Amherstburg was an epicentre of anti-slavery activity carried out by both Blacks and Whites. The Black churches passed anti-slavery resolutions at annual conferences and even joined the Canadian Anti-Slavery Baptist Association, headquartered in Amherstburg. Captain Charles Stuart, a White abolitionist mentioned earlier, helped many of the almost two hundred escapees who arrived between 1817 and 1822 to settle on small plots of land while he lived in Amherstburg. He received a large land grant in the northeastern section of the town for this reason. Presbyterian minister Isaac Rice of the American Missionary Association (AMA) began working among the fugitives in Amherstburg in 1838, giving out clothes and food and running a mission-funded school. Levi Coffin, the Quaker often referred to as “president” of the Underground Railroad, visited Amherstburg in 1844.4 He stayed with Rice while he toured the province to see how fugitives, some of whom he assisted, were adjusting to a free life.
In 1854, members of the Black community in Amherstburg created the True Band Society to combat discrimination. The group encouraged self-help and community building through economic development and education, and provided financial support for refugees. They promoted unity among Black churches, as well as political involvement and integration throughout the dispersed settlement. The parent group of the fourteen chapters in Canada West, which consisted of six hundred members, later moved to Malden. As well, a number of fraternal organizations were based in Amherstburg in the middle of the nineteenth century. This included societies such as the Prince Hall Masonic Order and the Lincoln Lodge No. 8 F. & A.M., one of the oldest Black Masonic lodges in Canada.5 Although Blacks in Amherstburg experienced some degree of equality until the 1840s, the arrival of the Irish and other European immigrants resulted in some displacement of African Canadians and an increase in racial prejudice. These fraternal institutions and the Emancipation Day gatherings endeavoured to heighten awareness of these injustices and to eradicate them over time.

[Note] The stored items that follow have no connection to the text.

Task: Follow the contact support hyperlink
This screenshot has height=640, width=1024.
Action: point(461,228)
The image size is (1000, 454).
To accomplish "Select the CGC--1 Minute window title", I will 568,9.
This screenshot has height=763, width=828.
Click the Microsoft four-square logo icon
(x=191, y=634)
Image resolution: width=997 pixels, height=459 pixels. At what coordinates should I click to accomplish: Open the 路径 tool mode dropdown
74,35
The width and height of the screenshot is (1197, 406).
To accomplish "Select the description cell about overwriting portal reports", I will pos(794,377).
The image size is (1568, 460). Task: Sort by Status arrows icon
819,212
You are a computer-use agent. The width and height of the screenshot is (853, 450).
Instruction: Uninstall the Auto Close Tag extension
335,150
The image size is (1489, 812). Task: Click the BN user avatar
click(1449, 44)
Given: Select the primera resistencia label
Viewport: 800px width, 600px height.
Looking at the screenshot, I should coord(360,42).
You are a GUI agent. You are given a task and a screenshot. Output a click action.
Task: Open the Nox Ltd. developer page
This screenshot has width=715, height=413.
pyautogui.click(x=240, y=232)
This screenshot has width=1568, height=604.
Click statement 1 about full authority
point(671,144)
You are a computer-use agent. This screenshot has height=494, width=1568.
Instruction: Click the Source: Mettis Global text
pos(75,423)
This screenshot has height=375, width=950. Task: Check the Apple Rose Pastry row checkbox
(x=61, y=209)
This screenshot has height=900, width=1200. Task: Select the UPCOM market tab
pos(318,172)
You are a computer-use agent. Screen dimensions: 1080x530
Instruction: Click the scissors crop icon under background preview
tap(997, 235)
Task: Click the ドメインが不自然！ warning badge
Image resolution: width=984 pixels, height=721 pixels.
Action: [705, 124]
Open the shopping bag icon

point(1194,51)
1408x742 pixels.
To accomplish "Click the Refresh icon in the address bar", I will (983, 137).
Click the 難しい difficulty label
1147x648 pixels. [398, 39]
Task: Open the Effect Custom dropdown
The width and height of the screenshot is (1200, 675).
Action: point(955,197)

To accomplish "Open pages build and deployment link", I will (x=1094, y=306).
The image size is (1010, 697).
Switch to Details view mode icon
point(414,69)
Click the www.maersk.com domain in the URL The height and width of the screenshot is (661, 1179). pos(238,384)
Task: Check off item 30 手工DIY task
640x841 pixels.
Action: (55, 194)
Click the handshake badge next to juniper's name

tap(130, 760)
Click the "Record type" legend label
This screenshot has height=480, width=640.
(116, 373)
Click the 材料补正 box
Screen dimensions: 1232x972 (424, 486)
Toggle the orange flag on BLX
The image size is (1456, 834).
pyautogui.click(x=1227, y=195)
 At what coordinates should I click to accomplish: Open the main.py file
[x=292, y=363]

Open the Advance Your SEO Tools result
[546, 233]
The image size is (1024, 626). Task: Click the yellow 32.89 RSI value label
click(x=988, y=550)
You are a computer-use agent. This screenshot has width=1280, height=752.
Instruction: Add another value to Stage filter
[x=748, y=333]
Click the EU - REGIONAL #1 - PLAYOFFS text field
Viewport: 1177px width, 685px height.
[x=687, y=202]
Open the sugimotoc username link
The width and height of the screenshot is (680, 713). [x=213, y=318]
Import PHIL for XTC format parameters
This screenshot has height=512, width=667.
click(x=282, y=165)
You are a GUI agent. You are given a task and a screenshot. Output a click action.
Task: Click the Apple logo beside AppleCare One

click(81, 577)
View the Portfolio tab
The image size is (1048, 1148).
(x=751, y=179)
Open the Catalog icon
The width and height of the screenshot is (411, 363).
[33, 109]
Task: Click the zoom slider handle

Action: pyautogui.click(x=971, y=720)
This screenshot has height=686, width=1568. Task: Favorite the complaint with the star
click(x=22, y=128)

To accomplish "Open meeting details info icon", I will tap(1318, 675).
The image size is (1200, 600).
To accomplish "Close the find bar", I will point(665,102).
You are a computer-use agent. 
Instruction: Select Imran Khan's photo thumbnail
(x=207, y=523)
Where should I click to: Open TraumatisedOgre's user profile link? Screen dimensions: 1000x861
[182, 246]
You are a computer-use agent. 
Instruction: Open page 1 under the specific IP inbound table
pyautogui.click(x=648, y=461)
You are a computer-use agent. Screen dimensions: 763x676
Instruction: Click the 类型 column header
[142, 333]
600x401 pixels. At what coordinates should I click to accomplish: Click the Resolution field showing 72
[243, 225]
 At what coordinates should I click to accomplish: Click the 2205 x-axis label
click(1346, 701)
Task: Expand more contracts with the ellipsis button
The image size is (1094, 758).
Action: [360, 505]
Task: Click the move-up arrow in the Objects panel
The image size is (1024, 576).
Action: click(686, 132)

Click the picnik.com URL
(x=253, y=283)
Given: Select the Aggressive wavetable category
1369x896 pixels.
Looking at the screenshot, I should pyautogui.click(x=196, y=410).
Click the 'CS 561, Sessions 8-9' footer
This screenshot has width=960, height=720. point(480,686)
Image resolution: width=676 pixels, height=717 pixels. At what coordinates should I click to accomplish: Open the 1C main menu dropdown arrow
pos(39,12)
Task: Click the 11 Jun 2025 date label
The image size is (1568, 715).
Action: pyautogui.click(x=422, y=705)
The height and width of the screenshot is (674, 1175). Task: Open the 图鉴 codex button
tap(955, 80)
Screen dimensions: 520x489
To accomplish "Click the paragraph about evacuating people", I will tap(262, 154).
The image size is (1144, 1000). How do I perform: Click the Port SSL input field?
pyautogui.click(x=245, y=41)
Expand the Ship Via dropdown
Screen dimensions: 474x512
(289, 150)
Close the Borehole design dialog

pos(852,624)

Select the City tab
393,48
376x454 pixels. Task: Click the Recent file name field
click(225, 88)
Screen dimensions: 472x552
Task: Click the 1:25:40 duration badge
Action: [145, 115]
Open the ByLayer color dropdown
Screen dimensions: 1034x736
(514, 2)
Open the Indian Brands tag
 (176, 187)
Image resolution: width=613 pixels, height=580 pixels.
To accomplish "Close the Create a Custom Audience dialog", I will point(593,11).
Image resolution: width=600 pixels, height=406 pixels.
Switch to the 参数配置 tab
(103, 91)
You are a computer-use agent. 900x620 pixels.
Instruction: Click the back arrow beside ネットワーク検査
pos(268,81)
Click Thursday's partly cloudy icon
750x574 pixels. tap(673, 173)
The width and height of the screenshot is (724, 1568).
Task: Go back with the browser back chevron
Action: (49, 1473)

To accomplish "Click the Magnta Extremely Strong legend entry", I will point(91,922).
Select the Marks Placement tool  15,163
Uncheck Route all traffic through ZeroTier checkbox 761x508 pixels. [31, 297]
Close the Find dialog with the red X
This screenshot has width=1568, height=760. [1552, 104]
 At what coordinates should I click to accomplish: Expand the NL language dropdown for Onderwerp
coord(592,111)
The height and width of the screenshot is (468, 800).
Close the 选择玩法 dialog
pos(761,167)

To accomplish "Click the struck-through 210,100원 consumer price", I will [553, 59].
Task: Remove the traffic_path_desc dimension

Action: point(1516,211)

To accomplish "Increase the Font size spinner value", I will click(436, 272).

According to Dr. Daniel Pearson, a native of Amherstburg, the recognition of Emancipation Day in Amherstburg began in 1834.6 Given the long history of Africans in the region, it is indeed likely that observances of the abolition of slavery occurred from the inception of Abolition in the British Empire. It was customary, each first of August, for Amherstburg’s Black residents to march down to the docks to receive and welcome one thousand or more guests coming over the river from Detroit and from Windsor. People also came from nearby Colchester, Kingsville, and Sandwich, as well as from more distant areas of the province and the United States. With Sandwich, Windsor, and Malden a fairly short distance away, commemorations periodically alternated among these towns or were split between locations. For example, Malden was the selected location for the 1852 Emancipation Day celebrations in Essex County. In 1875, the day program was held at Walkers Grove near Windsor and in the evening a soiree was held at the Amherstburg Town Hall under the auspices of the local Black Order of Oddfellows. Then, in 1876, Emancipation Day activities occurred at Prince’s Grove in Sandwich.7
Delos Rogest Davis faced discrimination on his path to becoming a lawyer. Like all law students, he was required to article with a practising lawyer for a period of time before taking the entrance exams for admission to the Ontario bar, but for eleven years no White lawyer would hire Davis. He appealed to the Ontario Legislature in 1884 to ask the Supreme Court of Judicature to grant him admission to the Ontario bar providing he pass the exams and pay the required fee. His appeal was granted, and on May 19, 1885, Delos Davis was admitted to the Law Society of Upper Canada.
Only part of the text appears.